Privacy Statement

Lumina is a web application for systematic review screening, collaboration, literature monitoring, and related research workflows. This privacy statement applies to the Lumina website and the Lumina product, including pages hosted at luminareviewer.com.

If you have privacy questions, you can contact us at [email protected].

Depending on how you use Lumina, we may collect the following categories of information:

• Account information: username, email address, password hash, email verification status, and subscription status.
• Project and research content: project titles, inclusion and exclusion criteria, uploaded references, paper titles, abstracts, author and journal metadata, screening decisions, comments, exports, and literature alert queries.
• Support data: information you submit through the contact form or by email, including your name, email address, subject, and message.
• Billing data: subscription and payment status information needed to manage paid plans. Card payments are processed by Stripe and we do not store full payment card details on our servers.
• Usage and device data: IP-related security signals, session identifiers, referrer and landing page information, UTM parameters, and product analytics events.
• Cookie and consent data: cookie consent choices and related browser storage values used to remember your privacy preferences.

We use personal data to operate, secure, and improve Lumina. This includes:

• creating and managing user accounts;
• processing uploaded references and project data so you can screen, search, rank, deduplicate, export, and collaborate inside the product;
• generating AI-powered ranking, semantic search, summaries, and assistant responses when those features are enabled;
• running literature alerts and sending service emails such as verification, billing, team invitation, and workflow notifications;
• handling support requests, abuse prevention, and fraud or bot detection;
• measuring product usage and marketing performance, subject to your cookie choices where required.

Where applicable under data protection law, our legal bases typically include providing the service you requested, complying with legal obligations, protecting our legitimate interests in running and securing the service, and consent for optional analytics or marketing technologies where consent is required.

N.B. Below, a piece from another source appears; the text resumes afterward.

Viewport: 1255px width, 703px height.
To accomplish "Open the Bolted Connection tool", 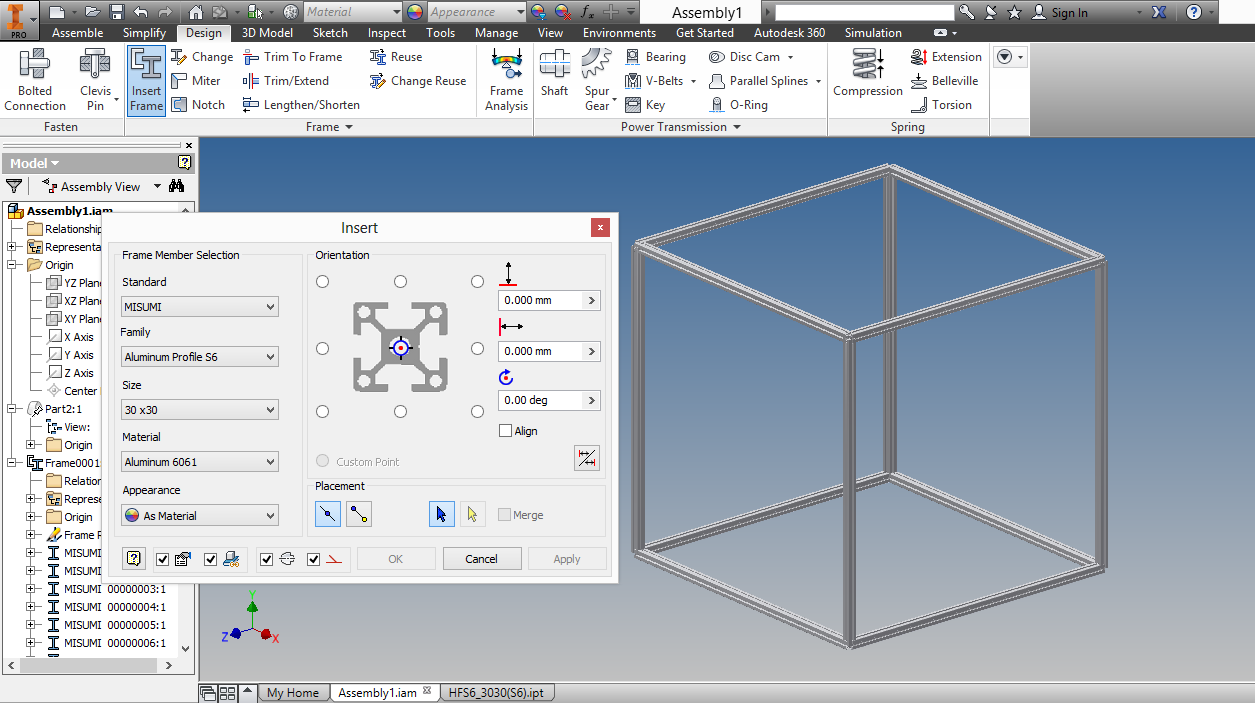I will pos(34,80).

Lumina uses third-party infrastructure and processors to deliver core functionality. Based on the current product configuration, these may include:

• OpenAI for embeddings and AI-assisted features such as semantic ranking and assistant functionality.
• Stripe for checkout, subscription management, and billing portal access.
• PostHog for product analytics.
• Google Tag Manager for analytics and measurement tags.
• Sentry for error monitoring and debugging.
• Cloudflare Turnstile for bot and abuse protection on selected forms.

We use these providers to the extent needed to operate the service. We do not sell your personal data. Research data you upload is used to provide Lumina features to you and your authorized collaborators.

Lumina uses cookies and similar browser storage for essential site functions, security, login state, and consent management. We also use analytics technologies to understand product usage and site performance.

The site is configured with a privacy-first consent flow. In regions where consent is required, analytics storage is denied by default until you accept. We also store your choice so the banner does not reappear on every visit.

You can control cookies through your browser settings, though some essential product functions may not work properly if core cookies are blocked.

We may share information in limited circumstances:

• with service providers that process data on our behalf to operate Lumina;
• with collaborators you intentionally invite into shared projects or teams;
• if required to comply with law, regulation, court order, or a valid government request;
• to protect the rights, security, and integrity of Lumina, our users, or the public;
• as part of a merger, acquisition, financing, or asset sale, subject to appropriate confidentiality protections.

We retain data for as long as needed to provide the service, maintain account records, meet legal or tax obligations, resolve disputes, and enforce our agreements. Retention periods can vary depending on the type of record and whether an account or subscription remains active.

Lumina is designed with security controls intended to protect personal and research data. That includes account authentication, access controls, payment processing through Stripe, and technical measures to reduce unauthorized access. No system is perfectly secure, so we cannot guarantee absolute security.

The product currently states that data is hosted within the European Union, including Germany. If our infrastructure or processor footprint changes materially, we will update this statement.

Depending on your location, you may have rights to request access, correction, deletion, restriction, portability, or objection to certain processing of your personal data. You may also have the right to withdraw consent where processing is based on consent.

If you want to exercise a privacy right, contact us at [email protected]. We may need to verify your identity before fulfilling a request.

For privacy questions, data requests, or complaints, email [email protected] or use the contact page.

We may update this statement from time to time. If we make material changes, we will post the revised version on this page and update the effective date above.